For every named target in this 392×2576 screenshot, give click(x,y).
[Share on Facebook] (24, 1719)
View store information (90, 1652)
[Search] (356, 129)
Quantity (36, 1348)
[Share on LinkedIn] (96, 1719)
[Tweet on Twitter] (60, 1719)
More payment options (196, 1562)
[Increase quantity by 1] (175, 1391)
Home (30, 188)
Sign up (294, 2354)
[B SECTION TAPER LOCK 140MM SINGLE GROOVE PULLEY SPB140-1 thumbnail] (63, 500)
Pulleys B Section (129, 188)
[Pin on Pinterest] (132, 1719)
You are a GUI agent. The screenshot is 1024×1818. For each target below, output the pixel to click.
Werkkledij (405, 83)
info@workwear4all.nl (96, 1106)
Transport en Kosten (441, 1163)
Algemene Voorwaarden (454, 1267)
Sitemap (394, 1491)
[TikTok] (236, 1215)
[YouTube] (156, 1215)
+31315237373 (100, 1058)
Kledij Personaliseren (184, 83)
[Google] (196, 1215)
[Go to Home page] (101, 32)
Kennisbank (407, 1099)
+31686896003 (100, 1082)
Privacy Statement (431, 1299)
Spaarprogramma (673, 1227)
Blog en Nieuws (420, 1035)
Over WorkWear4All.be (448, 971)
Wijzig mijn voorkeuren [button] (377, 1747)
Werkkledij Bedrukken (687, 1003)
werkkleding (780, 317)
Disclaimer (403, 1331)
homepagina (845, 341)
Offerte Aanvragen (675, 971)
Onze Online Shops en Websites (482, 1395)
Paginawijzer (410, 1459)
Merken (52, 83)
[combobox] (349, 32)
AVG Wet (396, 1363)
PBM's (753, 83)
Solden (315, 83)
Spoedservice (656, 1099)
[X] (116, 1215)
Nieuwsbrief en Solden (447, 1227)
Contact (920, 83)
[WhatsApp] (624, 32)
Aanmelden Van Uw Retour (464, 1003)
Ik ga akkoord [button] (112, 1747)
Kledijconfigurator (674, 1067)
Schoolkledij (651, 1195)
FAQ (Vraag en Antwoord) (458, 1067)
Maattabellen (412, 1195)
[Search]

→ **What needs to be done**:
The result consists of the line with "[Go to Home page] (101, 32)" through the last line of the entries above, repeated exactly and with nothing else.

→ **Result of the task**:
[Go to Home page] (101, 32)
Kennisbank (407, 1099)
+31686896003 (100, 1082)
Privacy Statement (431, 1299)
Spaarprogramma (673, 1227)
Blog en Nieuws (420, 1035)
Over WorkWear4All.be (448, 971)
Wijzig mijn voorkeuren [button] (377, 1747)
Werkkledij Bedrukken (687, 1003)
werkkleding (780, 317)
Disclaimer (403, 1331)
homepagina (845, 341)
Offerte Aanvragen (675, 971)
Onze Online Shops en Websites (482, 1395)
Paginawijzer (410, 1459)
Merken (52, 83)
[combobox] (349, 32)
AVG Wet (396, 1363)
PBM's (753, 83)
Solden (315, 83)
Spoedservice (656, 1099)
[X] (116, 1215)
Nieuwsbrief en Solden (447, 1227)
Contact (920, 83)
[WhatsApp] (624, 32)
Aanmelden Van Uw Retour (464, 1003)
Ik ga akkoord [button] (112, 1747)
Kledijconfigurator (674, 1067)
Schoolkledij (651, 1195)
FAQ (Vraag en Antwoord) (458, 1067)
Maattabellen (412, 1195)
[Search]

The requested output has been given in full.